Think about it, she was only married to him for 6 of her 60 some-odd years but yet she is forever remembered as his wife. (He was her first husband; she remarried and became the widow of Cheung Po Tsai until she died.) But who was she really? That was the question that burned in my mind and motivated me to write The Dragon from Guangzhou. I renamed her Mogu, which means mushroom. I found something online that said it was a nick name one other madams called her (and again I wondered, why). I’ve spent hours wondering what kind of clothes she wore, did she have friends and how did she learn to fight to the death. There are four recorded children for her, two with each spouse. What were her relationships like with her three sons and one daughter? Did she value her daughter more than her own parents valued her? (Sign of the times; there is no name recorded for her youngest child but all three older sons have a recorded name.) I digress…

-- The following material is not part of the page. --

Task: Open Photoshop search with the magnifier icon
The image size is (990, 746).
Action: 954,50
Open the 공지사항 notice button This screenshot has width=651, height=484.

When we visited Macau and walked the cobblestone streets I thought of her, then retired having negotiated amnesty not only for herself but her band of bandits. At that time she was leading thousands of men, they followed and obeyed her orders. It was early 1800’s almost unheard of for a woman to be commanding her own life, let alone that many others’ lives. That then makes me wonder about other out-spoken, brave and courageous women who have been scrubbed from history.